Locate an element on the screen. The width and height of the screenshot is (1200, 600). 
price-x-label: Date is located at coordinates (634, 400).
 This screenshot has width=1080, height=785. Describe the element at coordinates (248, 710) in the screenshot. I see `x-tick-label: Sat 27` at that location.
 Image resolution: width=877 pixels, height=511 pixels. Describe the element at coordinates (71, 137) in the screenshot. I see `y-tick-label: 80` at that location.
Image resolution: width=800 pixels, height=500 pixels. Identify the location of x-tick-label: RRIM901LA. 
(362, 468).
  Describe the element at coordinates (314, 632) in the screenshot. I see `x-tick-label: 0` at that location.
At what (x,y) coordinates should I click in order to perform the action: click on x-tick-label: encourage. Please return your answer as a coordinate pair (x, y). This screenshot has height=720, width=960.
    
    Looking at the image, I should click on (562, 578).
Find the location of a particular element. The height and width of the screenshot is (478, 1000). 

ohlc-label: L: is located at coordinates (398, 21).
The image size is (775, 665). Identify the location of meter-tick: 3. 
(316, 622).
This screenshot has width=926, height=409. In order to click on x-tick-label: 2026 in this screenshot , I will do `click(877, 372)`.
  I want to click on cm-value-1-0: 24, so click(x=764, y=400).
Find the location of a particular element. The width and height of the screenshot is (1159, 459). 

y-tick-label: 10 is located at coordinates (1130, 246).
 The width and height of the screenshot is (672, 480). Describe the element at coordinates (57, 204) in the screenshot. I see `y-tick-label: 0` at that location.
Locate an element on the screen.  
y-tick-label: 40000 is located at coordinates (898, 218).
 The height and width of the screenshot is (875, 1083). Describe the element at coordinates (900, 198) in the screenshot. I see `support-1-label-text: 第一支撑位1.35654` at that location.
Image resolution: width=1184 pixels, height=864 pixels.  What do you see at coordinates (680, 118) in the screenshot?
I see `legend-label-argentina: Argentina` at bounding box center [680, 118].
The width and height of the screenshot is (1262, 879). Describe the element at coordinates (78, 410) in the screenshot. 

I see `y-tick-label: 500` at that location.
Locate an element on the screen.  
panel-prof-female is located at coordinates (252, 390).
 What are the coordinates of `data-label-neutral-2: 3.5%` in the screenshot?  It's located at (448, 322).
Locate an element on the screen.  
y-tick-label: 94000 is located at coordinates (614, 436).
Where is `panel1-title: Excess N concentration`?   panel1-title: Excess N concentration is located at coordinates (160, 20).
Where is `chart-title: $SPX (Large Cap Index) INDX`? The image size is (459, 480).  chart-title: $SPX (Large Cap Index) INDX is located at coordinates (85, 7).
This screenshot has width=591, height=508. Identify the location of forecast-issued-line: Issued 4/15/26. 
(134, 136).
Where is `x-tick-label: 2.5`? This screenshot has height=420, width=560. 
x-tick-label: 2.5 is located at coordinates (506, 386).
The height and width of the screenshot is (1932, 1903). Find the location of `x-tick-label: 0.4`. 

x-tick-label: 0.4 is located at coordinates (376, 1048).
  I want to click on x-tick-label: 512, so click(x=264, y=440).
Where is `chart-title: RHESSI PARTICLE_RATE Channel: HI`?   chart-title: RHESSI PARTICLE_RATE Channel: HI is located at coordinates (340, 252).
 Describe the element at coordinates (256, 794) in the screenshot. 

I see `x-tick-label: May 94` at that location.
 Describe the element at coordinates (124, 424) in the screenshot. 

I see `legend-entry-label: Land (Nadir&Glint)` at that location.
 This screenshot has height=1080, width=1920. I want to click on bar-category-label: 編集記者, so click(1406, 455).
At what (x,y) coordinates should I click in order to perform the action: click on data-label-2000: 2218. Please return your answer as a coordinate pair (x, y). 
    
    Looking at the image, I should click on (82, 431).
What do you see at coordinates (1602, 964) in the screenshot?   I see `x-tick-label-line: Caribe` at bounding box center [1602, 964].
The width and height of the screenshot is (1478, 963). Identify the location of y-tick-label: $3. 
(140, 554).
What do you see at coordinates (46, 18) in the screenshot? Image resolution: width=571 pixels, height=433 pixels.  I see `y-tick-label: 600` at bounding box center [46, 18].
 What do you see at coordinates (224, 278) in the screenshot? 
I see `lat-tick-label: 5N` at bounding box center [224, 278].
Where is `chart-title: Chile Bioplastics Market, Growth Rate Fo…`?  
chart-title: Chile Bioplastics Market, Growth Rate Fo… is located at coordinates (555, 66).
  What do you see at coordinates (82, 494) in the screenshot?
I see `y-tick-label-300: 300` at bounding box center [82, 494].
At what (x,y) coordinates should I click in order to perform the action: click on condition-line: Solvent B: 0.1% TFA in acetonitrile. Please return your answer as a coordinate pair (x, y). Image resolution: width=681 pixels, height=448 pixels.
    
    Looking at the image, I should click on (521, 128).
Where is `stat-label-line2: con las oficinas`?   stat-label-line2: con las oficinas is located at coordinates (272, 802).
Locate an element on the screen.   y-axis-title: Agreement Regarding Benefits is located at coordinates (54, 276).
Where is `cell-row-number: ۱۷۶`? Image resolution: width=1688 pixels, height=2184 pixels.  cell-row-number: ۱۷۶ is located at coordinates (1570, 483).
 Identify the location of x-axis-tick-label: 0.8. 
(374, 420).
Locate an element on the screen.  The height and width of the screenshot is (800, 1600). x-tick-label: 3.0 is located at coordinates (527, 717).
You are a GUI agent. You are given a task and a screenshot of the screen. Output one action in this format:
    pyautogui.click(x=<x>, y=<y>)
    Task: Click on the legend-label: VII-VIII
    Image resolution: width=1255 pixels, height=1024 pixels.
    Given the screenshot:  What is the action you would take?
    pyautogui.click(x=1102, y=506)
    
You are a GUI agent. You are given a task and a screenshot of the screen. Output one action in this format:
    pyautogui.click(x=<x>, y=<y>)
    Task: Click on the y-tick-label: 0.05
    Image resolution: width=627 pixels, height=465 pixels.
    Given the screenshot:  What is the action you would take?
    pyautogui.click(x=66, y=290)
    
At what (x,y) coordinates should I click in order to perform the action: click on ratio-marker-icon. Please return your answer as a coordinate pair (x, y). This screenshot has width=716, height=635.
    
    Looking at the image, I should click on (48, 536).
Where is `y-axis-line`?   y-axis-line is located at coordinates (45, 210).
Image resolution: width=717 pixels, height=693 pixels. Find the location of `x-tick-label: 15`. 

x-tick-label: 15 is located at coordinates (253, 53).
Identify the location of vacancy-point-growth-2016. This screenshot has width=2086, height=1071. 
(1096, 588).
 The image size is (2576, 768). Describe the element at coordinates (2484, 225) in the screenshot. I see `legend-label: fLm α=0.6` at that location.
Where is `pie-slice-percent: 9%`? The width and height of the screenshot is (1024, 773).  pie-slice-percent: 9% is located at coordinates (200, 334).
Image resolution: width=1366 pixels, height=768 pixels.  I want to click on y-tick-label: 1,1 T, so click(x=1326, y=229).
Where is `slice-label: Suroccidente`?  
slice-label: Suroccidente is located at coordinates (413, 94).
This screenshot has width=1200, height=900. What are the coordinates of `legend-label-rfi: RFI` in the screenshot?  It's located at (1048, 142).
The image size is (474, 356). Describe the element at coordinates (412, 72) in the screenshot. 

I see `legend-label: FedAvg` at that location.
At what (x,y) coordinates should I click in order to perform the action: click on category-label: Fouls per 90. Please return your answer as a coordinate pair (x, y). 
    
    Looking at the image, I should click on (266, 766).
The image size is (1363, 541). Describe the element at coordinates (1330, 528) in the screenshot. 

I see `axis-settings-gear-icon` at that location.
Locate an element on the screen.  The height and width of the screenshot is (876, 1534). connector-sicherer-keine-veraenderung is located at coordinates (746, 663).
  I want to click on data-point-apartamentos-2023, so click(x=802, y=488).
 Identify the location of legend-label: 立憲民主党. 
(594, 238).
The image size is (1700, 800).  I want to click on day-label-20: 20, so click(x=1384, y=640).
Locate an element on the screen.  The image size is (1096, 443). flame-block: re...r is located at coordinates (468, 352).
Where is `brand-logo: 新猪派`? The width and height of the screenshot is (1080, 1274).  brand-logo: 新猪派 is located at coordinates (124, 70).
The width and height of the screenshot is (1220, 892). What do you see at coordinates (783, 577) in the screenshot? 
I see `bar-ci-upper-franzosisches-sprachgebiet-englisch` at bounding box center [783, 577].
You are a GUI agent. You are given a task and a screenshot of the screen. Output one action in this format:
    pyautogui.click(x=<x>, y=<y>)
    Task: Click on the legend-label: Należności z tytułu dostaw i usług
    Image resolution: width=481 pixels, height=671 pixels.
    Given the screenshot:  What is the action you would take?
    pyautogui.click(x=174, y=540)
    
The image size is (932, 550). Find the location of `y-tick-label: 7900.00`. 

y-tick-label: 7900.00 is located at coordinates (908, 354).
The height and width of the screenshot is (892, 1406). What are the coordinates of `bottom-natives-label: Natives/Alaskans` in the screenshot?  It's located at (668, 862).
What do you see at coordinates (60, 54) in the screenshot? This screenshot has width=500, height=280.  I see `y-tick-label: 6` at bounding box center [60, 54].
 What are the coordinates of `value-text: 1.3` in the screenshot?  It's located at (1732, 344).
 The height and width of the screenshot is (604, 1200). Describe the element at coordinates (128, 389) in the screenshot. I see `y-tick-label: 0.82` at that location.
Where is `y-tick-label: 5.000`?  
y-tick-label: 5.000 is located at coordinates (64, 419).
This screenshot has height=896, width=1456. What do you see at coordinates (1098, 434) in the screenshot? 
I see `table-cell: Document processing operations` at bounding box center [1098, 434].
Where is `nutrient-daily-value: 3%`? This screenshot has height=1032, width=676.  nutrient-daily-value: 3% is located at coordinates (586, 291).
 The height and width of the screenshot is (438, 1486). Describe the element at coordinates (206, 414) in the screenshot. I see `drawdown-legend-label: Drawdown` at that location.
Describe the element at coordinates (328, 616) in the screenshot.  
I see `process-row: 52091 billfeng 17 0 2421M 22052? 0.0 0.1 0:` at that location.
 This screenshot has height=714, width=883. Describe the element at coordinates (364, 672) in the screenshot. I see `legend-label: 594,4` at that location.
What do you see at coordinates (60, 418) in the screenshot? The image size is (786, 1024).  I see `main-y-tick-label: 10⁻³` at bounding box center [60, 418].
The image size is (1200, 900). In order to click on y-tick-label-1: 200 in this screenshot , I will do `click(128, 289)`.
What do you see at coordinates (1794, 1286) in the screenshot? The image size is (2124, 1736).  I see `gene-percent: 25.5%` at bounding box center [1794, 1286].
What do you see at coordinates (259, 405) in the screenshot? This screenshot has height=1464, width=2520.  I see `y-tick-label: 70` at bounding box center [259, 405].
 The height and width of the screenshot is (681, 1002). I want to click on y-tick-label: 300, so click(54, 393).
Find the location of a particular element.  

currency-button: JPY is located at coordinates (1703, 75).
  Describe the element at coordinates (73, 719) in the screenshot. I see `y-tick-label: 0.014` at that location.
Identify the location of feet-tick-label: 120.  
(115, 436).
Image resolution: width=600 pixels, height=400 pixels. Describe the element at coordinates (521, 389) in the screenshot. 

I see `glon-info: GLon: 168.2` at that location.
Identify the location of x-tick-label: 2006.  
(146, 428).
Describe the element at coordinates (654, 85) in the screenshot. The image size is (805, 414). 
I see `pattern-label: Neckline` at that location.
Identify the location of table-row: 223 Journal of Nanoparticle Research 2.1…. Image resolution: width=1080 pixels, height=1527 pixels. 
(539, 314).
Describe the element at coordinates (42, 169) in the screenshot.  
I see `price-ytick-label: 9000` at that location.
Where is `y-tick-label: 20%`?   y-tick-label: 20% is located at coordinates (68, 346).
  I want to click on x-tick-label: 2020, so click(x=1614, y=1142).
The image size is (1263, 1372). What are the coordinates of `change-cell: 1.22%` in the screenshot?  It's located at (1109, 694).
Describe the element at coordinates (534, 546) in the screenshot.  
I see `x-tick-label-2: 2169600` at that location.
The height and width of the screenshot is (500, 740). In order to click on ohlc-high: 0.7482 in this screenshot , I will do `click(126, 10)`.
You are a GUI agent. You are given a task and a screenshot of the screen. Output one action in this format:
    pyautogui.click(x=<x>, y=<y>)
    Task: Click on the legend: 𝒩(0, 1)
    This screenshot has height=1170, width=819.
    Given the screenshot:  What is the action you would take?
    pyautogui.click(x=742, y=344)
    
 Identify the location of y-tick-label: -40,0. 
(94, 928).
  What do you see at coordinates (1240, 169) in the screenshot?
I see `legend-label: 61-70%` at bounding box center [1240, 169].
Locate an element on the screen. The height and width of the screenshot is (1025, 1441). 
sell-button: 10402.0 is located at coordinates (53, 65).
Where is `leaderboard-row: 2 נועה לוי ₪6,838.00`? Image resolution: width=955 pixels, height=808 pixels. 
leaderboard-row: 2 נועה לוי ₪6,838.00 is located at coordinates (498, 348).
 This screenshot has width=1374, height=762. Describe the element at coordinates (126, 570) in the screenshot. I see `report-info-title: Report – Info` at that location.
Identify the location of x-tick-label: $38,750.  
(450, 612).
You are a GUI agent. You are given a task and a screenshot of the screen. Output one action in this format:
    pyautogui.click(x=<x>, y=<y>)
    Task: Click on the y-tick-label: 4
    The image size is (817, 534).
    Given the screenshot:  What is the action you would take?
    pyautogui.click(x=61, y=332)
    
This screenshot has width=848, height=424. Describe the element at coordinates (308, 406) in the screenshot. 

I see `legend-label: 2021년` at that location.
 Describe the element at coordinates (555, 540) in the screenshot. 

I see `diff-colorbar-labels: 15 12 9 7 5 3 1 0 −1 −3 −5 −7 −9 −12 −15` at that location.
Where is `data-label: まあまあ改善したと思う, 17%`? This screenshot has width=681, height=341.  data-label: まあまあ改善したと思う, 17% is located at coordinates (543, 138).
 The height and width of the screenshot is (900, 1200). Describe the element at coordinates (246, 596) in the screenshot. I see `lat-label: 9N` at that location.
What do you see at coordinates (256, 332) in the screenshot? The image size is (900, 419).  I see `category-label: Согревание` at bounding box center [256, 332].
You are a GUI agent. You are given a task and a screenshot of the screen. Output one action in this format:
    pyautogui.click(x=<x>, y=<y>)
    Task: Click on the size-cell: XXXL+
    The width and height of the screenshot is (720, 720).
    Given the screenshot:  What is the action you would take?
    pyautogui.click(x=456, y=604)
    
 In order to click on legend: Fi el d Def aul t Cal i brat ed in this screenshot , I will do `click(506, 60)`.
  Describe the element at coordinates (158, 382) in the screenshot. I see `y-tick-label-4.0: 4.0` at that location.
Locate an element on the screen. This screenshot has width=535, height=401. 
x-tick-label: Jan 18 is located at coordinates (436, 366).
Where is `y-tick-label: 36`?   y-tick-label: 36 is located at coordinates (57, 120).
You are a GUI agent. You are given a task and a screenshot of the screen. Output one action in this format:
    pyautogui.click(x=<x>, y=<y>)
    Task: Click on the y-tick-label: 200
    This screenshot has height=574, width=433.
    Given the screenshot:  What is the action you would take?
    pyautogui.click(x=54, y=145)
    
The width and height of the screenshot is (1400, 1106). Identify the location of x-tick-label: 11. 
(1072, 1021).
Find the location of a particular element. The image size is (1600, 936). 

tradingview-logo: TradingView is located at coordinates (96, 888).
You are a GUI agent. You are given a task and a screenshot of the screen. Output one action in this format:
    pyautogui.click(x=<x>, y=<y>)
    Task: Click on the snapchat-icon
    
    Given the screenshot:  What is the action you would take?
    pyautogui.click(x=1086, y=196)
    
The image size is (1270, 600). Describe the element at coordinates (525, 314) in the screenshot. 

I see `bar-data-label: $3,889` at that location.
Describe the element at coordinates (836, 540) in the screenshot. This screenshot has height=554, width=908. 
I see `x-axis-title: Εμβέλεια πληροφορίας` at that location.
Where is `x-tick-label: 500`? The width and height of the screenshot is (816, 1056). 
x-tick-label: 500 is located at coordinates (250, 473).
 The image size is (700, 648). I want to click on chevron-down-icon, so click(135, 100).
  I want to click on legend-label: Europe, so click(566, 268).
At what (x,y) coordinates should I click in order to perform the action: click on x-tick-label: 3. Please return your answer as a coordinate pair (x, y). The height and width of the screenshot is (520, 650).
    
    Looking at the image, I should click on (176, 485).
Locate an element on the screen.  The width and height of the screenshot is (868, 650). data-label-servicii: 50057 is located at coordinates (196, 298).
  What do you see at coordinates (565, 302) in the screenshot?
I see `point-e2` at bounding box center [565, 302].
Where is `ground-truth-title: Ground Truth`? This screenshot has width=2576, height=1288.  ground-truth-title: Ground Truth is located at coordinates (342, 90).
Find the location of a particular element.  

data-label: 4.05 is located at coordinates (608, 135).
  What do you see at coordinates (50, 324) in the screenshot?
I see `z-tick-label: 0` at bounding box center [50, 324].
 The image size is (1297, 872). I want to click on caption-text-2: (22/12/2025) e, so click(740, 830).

□ □ □ □ □ □ □

### Work to complete
Reproduce the lines of the listing above without any changes, from the line that contains "has height=720, width=960." up to and including the line that contains "Looking at the image, I should click on (562, 578).".

### Solved problem
At what (x,y) coordinates should I click in order to perform the action: click on x-tick-label: encourage. Please return your answer as a coordinate pair (x, y). This screenshot has height=720, width=960.
    
    Looking at the image, I should click on (562, 578).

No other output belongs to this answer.